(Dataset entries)

=== Begin Enclosure ===

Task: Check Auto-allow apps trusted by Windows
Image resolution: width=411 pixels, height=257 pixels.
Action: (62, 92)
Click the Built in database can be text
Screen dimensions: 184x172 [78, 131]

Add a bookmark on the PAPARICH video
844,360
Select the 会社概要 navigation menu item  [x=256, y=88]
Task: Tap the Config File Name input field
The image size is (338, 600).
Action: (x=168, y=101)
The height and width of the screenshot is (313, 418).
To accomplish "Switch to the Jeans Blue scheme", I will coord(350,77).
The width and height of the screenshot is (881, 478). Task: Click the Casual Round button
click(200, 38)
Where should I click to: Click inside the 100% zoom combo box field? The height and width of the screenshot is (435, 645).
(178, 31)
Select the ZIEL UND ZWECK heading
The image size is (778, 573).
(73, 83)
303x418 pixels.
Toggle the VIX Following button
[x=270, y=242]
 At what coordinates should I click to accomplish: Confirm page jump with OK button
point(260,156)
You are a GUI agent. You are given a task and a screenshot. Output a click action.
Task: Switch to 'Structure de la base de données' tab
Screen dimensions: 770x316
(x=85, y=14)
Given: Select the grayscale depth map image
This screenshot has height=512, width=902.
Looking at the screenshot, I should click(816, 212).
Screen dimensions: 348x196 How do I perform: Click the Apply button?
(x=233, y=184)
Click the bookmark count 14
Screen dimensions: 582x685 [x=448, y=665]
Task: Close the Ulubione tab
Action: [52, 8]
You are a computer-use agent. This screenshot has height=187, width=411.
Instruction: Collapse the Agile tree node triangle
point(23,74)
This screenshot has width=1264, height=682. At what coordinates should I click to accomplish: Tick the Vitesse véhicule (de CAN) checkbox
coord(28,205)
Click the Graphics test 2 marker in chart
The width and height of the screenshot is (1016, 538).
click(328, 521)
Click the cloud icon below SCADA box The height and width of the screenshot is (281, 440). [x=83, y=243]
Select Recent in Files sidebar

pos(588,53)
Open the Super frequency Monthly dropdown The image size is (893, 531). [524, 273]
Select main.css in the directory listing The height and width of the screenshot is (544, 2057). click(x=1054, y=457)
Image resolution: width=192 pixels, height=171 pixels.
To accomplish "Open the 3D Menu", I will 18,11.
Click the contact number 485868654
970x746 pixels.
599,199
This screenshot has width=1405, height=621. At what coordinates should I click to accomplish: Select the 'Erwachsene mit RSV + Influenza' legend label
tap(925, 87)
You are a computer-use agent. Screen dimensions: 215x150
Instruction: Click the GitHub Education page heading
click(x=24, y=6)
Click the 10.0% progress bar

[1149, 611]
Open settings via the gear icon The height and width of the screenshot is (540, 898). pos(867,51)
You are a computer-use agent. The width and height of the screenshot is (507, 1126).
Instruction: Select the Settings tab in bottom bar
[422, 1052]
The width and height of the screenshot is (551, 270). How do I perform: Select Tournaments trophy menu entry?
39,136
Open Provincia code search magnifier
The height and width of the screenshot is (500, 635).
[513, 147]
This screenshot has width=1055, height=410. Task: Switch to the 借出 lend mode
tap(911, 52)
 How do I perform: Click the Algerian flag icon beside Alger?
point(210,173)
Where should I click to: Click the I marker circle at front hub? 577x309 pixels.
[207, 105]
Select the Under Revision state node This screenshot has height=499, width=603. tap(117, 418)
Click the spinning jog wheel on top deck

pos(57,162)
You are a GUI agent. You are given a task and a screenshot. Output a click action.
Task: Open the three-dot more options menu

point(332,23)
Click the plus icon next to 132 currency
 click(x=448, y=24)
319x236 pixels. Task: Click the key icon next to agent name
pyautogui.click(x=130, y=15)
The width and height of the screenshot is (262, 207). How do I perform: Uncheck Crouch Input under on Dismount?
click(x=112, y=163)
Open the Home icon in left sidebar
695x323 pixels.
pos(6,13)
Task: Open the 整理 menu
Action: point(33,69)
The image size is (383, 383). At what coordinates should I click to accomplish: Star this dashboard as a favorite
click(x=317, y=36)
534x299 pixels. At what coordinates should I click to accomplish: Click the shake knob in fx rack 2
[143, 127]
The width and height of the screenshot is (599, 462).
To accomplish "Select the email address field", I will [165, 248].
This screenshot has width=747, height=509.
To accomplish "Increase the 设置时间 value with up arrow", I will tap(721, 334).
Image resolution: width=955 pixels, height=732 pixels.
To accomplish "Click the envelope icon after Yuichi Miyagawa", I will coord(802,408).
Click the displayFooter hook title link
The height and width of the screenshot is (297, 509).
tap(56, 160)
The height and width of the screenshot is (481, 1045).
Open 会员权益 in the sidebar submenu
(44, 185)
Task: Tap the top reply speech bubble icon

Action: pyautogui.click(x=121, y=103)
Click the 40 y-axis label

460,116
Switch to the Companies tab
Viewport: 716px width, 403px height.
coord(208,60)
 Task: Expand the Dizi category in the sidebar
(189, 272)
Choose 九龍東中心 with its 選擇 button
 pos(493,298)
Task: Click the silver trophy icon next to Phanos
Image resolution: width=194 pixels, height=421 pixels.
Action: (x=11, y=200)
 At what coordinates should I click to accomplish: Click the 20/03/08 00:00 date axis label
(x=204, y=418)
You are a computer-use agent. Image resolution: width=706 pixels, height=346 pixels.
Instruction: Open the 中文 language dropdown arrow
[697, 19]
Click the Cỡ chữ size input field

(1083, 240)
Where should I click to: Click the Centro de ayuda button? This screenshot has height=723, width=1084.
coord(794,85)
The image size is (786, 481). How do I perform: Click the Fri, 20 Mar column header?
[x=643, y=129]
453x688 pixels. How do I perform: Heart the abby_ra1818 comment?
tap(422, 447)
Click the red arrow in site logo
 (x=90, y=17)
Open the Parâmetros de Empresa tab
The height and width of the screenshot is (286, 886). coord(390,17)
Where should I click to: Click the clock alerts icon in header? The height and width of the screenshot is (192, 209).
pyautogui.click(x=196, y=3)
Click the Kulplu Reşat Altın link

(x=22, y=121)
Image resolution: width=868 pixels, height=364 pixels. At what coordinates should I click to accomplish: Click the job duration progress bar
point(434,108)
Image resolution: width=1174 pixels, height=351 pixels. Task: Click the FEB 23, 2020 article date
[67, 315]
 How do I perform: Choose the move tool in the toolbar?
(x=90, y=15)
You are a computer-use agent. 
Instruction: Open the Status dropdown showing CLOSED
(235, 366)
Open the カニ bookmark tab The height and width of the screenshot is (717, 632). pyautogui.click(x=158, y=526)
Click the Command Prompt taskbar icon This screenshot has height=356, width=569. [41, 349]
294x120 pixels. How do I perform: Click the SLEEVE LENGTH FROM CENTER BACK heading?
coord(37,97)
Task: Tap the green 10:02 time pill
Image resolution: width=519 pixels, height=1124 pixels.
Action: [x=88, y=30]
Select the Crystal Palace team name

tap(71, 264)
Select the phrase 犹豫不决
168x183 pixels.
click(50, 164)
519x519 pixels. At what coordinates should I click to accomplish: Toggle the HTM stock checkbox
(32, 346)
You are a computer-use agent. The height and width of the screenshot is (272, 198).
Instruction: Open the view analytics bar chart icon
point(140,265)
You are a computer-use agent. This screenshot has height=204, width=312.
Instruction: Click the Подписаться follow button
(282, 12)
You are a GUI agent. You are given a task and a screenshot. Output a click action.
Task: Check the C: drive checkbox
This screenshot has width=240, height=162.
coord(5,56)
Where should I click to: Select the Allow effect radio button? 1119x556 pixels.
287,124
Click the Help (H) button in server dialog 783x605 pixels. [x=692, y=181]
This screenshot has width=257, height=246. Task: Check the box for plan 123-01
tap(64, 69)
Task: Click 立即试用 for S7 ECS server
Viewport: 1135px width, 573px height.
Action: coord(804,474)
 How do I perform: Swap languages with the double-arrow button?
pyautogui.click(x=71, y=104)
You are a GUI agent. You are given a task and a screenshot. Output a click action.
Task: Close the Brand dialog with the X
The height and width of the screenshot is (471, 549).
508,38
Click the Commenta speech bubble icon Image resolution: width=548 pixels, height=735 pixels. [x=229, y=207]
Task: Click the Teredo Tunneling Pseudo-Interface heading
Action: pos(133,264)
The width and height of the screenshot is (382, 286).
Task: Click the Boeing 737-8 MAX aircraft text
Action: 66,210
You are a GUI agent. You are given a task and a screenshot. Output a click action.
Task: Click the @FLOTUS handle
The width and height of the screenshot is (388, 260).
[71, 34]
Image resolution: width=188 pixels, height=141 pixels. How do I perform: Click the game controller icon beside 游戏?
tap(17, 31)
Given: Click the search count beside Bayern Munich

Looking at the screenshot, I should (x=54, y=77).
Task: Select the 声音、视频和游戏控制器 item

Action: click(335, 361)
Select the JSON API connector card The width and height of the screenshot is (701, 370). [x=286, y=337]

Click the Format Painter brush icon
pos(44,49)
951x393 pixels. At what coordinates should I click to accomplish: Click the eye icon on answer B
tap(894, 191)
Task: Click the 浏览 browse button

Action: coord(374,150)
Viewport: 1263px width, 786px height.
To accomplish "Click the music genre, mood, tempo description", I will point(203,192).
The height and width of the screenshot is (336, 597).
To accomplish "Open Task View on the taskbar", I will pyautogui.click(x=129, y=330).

=== End Enclosure ===

What you should do
Find "The height and width of the screenshot is (297, 509)." in the entries above and copy that whole line exactly, then each line after it through the line that contains "You are a computer-use agent. Image".

Written answer
The height and width of the screenshot is (297, 509).
tap(56, 160)
The height and width of the screenshot is (481, 1045).
Open 会员权益 in the sidebar submenu
(44, 185)
Task: Tap the top reply speech bubble icon

Action: pyautogui.click(x=121, y=103)
Click the 40 y-axis label

460,116
Switch to the Companies tab
Viewport: 716px width, 403px height.
coord(208,60)
 Task: Expand the Dizi category in the sidebar
(189, 272)
Choose 九龍東中心 with its 選擇 button
 pos(493,298)
Task: Click the silver trophy icon next to Phanos
Image resolution: width=194 pixels, height=421 pixels.
Action: (x=11, y=200)
 At what coordinates should I click to accomplish: Click the 20/03/08 00:00 date axis label
(x=204, y=418)
You are a computer-use agent. Image resolution: width=706 pixels, height=346 pixels.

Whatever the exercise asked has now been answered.